La questione del crollo demografico italiano e delle sue conseguenze per l’economia è stata posta con la giusta attenzione dal ministro dell’Economia. Ma cosa si può fare per arginare questa desertificazione umana? La rubrica di Pino Pisicchio

Il ministro Giancarlo Giorgetti, che indubitabilmente rappresenta il volto umano e razionale della Lega, e che almeno per questo dovrebbe essere ascoltato, ha posto con giusta attenzione la questione del crollo demografico italiano e delle sue conseguenze per l’economia, lanciando un allarme più forte per l’area meridionale del Paese, proiettata verso una vera e propria desertificazione umana.

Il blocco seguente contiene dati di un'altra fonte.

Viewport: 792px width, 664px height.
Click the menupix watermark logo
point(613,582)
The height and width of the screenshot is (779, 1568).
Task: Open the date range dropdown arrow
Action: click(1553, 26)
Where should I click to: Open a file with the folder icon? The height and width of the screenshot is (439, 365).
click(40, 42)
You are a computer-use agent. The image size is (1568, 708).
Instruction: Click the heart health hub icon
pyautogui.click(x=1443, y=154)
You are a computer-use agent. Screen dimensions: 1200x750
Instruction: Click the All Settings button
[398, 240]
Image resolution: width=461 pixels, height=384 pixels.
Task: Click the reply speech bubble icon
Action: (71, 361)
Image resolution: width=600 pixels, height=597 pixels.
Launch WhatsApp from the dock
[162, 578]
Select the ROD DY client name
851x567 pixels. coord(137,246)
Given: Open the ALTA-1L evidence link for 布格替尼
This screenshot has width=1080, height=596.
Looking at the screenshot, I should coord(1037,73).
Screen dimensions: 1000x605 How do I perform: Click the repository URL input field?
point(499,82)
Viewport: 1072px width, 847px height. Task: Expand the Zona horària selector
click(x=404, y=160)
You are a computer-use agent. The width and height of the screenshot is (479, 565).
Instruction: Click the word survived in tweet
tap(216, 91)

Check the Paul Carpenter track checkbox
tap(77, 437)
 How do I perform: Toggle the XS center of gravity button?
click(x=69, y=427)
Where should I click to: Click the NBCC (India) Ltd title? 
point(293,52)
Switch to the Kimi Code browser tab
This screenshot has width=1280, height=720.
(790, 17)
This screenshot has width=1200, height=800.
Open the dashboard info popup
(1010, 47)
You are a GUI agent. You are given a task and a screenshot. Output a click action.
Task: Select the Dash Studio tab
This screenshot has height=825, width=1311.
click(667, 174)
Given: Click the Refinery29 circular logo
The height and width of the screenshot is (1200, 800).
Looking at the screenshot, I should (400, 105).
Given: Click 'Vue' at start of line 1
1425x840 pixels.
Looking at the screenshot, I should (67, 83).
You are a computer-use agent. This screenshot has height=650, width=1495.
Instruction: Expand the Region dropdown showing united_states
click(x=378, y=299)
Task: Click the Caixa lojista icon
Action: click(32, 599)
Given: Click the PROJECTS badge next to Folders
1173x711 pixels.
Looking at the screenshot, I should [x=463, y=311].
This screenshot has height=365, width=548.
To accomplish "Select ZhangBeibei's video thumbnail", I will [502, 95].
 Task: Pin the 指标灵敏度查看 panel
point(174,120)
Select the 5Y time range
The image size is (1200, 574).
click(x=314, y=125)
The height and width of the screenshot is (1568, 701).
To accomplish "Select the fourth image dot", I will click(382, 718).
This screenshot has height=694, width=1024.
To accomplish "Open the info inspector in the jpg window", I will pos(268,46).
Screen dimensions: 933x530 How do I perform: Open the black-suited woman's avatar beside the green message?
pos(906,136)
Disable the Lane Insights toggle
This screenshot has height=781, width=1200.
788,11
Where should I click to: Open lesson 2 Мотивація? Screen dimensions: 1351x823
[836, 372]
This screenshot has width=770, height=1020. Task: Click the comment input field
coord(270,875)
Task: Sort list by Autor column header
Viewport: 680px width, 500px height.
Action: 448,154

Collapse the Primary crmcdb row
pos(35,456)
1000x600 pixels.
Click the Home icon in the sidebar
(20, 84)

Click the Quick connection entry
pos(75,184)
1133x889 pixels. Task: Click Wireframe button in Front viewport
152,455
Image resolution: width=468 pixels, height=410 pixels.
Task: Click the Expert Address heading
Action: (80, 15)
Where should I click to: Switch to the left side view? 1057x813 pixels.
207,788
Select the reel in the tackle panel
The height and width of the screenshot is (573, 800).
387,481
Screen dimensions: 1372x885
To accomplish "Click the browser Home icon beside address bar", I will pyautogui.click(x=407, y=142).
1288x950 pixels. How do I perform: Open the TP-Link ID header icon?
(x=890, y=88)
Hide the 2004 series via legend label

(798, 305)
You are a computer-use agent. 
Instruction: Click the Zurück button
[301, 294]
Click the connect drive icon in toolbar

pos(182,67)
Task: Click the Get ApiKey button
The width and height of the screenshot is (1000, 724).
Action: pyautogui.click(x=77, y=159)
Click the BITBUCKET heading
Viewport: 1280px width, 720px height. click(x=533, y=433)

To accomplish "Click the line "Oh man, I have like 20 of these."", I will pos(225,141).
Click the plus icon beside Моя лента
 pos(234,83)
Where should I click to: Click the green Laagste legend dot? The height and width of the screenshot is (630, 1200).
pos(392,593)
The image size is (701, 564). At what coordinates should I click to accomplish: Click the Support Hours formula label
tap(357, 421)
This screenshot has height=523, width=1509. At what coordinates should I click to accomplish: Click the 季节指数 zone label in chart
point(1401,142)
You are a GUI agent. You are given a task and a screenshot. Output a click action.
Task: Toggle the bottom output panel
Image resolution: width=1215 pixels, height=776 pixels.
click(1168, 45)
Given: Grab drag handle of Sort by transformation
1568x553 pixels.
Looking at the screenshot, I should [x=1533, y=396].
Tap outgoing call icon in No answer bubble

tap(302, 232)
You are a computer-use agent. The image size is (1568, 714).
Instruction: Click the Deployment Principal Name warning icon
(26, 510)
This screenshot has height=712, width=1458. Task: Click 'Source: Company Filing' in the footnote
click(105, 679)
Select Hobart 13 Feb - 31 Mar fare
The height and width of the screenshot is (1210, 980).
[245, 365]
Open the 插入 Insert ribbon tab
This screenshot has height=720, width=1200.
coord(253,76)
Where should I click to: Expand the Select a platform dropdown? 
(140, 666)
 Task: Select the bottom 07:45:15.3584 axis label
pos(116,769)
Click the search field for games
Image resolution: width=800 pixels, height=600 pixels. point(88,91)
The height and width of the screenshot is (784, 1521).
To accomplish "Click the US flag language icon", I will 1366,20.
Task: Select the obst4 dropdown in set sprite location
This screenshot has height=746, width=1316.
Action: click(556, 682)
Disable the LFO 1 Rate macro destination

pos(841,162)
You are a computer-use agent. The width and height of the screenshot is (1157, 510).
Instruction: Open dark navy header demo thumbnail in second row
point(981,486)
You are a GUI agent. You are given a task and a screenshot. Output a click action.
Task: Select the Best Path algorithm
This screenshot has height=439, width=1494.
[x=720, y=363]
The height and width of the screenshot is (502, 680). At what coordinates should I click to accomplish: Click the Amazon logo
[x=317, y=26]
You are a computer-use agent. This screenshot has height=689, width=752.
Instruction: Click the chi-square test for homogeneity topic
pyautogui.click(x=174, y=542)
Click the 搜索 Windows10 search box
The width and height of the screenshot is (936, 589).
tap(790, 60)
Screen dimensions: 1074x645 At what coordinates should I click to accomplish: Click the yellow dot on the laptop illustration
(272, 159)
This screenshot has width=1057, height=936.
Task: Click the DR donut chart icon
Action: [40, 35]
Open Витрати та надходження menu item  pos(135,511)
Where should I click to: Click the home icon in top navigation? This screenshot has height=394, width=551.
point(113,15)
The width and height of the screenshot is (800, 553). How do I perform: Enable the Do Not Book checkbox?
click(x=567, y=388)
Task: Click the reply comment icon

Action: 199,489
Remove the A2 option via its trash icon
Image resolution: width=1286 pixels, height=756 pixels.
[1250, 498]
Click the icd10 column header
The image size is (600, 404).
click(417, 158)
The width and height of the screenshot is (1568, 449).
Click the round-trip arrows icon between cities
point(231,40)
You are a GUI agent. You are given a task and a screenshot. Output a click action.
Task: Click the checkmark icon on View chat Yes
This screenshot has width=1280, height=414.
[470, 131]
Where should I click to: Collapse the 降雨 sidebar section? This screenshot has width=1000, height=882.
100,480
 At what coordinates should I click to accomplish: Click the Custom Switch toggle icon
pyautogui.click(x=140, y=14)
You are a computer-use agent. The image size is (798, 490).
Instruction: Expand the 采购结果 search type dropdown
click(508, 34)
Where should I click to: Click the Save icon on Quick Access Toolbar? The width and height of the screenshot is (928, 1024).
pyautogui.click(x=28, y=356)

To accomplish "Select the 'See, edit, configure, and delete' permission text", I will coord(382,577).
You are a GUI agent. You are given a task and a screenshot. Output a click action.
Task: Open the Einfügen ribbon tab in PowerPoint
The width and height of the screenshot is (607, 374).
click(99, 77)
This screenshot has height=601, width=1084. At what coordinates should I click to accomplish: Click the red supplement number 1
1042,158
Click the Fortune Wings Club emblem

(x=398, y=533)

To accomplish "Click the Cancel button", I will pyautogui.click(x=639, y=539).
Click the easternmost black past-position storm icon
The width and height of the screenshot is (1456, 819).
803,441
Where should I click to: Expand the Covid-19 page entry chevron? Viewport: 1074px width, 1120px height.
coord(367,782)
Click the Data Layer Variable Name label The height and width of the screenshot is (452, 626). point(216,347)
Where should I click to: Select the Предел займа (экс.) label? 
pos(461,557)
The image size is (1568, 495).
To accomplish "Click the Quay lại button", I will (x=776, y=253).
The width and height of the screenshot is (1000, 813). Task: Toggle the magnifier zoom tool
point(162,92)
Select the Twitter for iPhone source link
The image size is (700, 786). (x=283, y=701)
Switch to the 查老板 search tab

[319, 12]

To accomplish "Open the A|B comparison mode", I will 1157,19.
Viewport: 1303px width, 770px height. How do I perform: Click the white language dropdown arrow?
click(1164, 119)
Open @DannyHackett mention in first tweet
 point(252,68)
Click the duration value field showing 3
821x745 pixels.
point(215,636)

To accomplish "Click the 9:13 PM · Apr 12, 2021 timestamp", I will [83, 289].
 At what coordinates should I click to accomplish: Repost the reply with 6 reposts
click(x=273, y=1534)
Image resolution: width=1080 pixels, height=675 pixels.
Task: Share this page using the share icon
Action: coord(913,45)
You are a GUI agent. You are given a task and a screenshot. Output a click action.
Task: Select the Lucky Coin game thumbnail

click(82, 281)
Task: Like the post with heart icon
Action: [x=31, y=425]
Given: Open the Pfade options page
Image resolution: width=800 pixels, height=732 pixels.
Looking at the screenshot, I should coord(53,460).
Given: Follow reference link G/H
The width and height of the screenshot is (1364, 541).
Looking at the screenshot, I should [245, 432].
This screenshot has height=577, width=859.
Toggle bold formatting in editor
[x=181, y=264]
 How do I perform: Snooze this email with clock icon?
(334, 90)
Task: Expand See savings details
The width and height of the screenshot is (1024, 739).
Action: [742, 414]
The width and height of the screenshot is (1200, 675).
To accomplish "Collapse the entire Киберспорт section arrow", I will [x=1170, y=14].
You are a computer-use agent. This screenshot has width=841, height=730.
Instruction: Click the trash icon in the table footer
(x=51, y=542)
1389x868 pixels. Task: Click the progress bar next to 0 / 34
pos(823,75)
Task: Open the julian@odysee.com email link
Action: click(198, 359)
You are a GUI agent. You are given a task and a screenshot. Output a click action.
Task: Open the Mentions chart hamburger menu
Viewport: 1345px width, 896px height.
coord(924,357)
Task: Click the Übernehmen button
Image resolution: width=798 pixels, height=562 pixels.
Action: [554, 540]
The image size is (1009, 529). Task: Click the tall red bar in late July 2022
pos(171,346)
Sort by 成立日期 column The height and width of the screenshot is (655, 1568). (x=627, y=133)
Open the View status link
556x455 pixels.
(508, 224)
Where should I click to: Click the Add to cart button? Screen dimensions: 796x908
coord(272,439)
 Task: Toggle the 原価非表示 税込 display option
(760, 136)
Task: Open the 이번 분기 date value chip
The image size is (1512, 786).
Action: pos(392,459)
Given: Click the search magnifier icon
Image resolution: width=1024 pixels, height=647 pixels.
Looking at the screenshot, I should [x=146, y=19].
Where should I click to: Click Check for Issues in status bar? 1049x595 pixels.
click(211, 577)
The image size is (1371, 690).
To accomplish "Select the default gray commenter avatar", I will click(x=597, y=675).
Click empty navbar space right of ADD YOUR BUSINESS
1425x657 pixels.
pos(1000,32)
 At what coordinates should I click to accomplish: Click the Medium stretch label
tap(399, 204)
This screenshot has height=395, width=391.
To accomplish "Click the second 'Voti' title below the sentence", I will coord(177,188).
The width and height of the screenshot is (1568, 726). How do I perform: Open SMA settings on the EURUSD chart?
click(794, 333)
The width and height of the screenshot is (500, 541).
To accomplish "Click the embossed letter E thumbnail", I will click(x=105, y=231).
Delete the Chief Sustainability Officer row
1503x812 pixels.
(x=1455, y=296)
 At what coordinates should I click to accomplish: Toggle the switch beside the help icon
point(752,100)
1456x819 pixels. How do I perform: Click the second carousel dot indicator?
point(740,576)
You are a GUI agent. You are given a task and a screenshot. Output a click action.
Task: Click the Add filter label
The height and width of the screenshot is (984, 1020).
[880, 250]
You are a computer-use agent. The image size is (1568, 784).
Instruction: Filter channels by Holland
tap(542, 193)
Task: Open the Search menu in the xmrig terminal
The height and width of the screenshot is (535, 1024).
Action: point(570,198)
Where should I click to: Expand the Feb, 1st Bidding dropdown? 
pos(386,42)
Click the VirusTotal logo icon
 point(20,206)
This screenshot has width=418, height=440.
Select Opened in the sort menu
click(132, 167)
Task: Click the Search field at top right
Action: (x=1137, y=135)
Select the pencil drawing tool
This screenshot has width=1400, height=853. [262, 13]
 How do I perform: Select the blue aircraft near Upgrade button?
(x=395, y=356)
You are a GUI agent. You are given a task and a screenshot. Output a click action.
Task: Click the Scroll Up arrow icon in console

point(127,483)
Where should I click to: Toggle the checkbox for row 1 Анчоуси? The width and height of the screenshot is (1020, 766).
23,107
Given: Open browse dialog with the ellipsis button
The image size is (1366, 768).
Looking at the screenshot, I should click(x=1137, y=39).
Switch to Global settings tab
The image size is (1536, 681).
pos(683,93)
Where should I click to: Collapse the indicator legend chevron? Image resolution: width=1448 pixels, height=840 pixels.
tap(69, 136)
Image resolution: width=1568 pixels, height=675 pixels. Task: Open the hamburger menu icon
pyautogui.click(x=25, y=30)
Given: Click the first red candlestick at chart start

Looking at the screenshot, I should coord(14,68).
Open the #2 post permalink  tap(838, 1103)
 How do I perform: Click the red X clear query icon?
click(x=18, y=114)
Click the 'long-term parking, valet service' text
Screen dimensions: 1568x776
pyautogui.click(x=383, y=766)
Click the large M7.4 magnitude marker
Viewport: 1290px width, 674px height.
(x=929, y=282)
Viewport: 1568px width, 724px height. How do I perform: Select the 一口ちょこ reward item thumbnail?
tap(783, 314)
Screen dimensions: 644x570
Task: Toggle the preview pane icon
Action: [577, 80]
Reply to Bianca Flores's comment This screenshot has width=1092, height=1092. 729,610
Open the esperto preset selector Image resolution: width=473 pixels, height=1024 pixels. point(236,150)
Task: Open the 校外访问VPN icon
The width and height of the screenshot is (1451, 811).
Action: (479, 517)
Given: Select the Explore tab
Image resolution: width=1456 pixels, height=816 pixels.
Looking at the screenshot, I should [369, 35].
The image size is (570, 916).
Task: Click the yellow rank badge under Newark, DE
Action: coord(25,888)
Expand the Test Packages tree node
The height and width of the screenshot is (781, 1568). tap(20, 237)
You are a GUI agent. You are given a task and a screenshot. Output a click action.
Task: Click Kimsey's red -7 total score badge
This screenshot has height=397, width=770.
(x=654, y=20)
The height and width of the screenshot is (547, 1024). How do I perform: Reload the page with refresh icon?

Il tema non è nuovo, ovviamente: ciclicamente l’Onu pubblica il rapporto “World Population Prospects ”, un quadro di riferimento demografico globale, che è sempre foriero di warning con la solita doppia angoscia che vede da un lato l’esplosione demografica globale e dall’altro il depauperamento senza speranza dell’Occidente.

Per capirci: all’altezza del 2060 il mondo toccherà il picco dei 10 miliardi di persone, a fronte degli attuali 8,2, dati che già non suggeriscono pensieri di intimità. Dunque allarme rosso per l’esplosione demografica che fa da moltiplicatore per tutte le penurie o gli eccessi del secolo: cibo, acqua, verde, materie prime, aria pulita e, di contro, rifiuti, circolazione di veicoli, smog, megalopoli, periferie degradate, impazzimento climatico eccetera…

Diremmo, da incurabili ammalati d’immediato, “parliamo del mondo tra qualche decennio ma l’argomento non ci colpisce e poi chissà quante cose cambieranno in trentacinque anni”. Forse, ma si tratta di numeri in progress che già agiscono oggi, con gli effetti che ognuno prova sulla sua pelle: vedi al capitolo ambiente. Ma, accanto a questo warning cosmico, ecco che la nostra Istat ne lancia uno su misura per l’Italia, che ha un segno del tutto opposto: nel 2060 gli italiani saranno 53 milioni, ma nel ventennio successivo, nel 2080, crolleranno a 46 milioni. Ed è l’ipotesi più rosea perché altre autorevoli ricerche delle Nazioni Unite, come quella della Population Division, prevedono per la fine del secolo un calo a 35,5 milioni.

Per quel che ci riguarda come italiani, impressiona la distribuzione territoriale del depauperamento: mentre il Nord perderebbe “solo” un 9,5%, passando da circa 27 milioni e mezzo attuali a quasi 25, il Centro il 20,5% (perdendo quasi due milioni e mezzo di abitanti), il Sud crollerebbe del tutto, perdendo quasi il 40% dei suoi cittadini di oggi, riducendosi dai quasi 20 milioni a poco meno di 12. I demografi fissano a 2,1 figli per ogni donna fertile la soglia per il mantenimento del numero di abitanti di ogni comunità, al netto dei decessi, ma in Italia siamo all’uno virgola quattro.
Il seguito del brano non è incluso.